See that? That right there? Break's Bolin's big, bleeding heart. So much so that it wipes the wind out of his deflection sails and he sighs.
There's a moment where looking Mako in the eye is so overwhelming that he glances back out to the bank and immediately regrets it. Why is all of this so hard and awful! Is this even the place to be talking about it? Probably. He doesn't want to... but probably.
And Bolin not wanting to talk about something is.. hm. But this is a big deal and it's Mako and it's complicated even though it should be the easiest thing in the world.
He takes a breath and looks back, sighing slowly.
"It's just.. it's a lot. You know, you were there. I mean, I try.. I try really hard not to let anything bother me but when you put it all down together it's one thing after another and it's staring you in the face like.. Well, like that-" he says and gestures to the riverbank without looking again.
"It's difficult to acknowledge the part I played in hurting so many people. I really thought I was doing something worthy and giving back and really helping the world. So much that it put a wedge between me and everyone I care about and in the end I was wrong."
Another pause to breathe. Get to the point, Bolin.

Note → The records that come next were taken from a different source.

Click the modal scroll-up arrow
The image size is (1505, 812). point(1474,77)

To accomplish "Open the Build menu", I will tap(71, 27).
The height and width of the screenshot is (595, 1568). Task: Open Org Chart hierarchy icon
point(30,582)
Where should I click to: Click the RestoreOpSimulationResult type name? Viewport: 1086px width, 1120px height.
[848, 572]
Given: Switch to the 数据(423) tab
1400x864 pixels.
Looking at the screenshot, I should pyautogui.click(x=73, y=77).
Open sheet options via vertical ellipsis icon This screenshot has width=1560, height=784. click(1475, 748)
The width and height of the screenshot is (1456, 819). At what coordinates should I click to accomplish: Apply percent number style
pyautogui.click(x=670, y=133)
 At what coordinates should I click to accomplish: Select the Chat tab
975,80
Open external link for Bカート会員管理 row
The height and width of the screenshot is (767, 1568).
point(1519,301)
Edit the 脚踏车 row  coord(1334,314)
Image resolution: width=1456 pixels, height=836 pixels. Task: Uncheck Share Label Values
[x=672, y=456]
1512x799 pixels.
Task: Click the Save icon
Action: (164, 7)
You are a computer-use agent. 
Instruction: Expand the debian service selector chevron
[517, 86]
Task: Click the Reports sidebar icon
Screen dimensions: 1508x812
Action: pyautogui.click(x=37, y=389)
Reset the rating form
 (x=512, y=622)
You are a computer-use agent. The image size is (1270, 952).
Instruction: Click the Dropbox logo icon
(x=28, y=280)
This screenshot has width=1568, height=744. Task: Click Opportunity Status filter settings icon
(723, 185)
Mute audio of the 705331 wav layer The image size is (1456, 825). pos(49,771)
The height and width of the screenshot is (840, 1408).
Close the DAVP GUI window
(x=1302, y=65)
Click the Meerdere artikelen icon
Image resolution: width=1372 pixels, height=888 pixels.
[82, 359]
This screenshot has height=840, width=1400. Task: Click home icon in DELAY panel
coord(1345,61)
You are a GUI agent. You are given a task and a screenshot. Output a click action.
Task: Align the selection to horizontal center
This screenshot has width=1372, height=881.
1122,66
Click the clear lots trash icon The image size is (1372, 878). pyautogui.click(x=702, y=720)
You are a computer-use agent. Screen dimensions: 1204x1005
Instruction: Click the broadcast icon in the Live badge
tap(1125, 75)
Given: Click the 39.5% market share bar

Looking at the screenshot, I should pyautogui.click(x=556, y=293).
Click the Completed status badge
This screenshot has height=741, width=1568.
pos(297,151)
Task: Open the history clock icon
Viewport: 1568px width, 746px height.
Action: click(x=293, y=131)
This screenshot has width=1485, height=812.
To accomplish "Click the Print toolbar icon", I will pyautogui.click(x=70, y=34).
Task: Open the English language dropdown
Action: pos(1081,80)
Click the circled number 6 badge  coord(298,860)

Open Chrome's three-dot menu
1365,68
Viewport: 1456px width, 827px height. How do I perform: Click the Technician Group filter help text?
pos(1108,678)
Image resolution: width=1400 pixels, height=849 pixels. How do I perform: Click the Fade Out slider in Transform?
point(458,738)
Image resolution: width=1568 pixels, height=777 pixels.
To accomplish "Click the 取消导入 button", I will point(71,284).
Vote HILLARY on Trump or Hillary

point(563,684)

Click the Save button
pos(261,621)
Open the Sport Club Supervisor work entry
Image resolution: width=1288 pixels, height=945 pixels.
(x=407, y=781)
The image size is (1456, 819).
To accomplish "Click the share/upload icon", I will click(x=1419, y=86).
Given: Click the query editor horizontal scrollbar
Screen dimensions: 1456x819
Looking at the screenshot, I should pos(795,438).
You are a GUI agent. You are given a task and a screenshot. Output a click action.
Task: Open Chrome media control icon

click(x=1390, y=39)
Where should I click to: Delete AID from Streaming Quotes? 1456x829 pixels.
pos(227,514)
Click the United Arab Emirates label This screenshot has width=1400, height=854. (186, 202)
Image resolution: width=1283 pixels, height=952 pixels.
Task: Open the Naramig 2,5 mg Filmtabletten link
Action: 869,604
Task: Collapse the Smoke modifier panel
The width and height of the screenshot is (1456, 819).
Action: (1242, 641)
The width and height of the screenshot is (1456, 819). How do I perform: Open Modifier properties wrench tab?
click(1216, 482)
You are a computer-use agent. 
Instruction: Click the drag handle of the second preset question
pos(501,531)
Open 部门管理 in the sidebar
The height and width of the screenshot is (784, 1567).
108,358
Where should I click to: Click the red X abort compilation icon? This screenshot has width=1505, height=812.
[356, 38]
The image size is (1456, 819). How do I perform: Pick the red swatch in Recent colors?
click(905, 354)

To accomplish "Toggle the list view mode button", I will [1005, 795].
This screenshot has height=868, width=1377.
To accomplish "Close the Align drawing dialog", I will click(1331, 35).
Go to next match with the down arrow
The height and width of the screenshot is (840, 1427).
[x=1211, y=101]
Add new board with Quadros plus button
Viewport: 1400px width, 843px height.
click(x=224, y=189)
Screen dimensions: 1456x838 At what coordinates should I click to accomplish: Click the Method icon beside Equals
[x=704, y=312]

"You were pretty naive," brutal, maybe, but Mako isn't going to pull punches. Not with this. It doesn't help Bolin any to tell him he didn't fuck up when he so obviously did, even it if hurts him. Mako sucks in a breath, making himself look back up Asami-and-Korra, twined together and rotting there. "It... sucks. Hurting people, even when you didn't mean to. The reason doesn't matter. Even if you thought you were doing something good, and helping, if you hurt someone you care about in the process—" he pauses as a raven cries out, rusty and echoing off rock and water.
Maybe he's never talked with Bolin about this. Maybe that's the problem.
"You, uh. You know after I broke up with Korra, when I was... living at the office?"
He nods, ready to move off his own jagged truths and talk about something else. He's hoping this means talking about something else. It is what it is. It hurts and it festers and it aches but at the end of the day it's just another layer of their shitty past settling on top of them like a snowdrift.
Maybe come spring that snow will melt a little and won't feel so heavy. He sure hopes so.
"I'm still not totally sure why you did that but.. yeah?"
"Because I was trying to hide from shit," Mako says tersely, watching their bodies sway together, rotten and awful. "Because I hurt both of my best friends really badly, and I didn't want to face up to what I did, and it ended up hurting them more. I... spun up this whole thing in my head about how they probably didn't want to see me and even if they thought they did they were just being nice, and how it was better if I just... let them drift away. But that wasn't even what I was doing. I was pushing them away because then I didn't have to deal with any of it. And it didn't help. At all."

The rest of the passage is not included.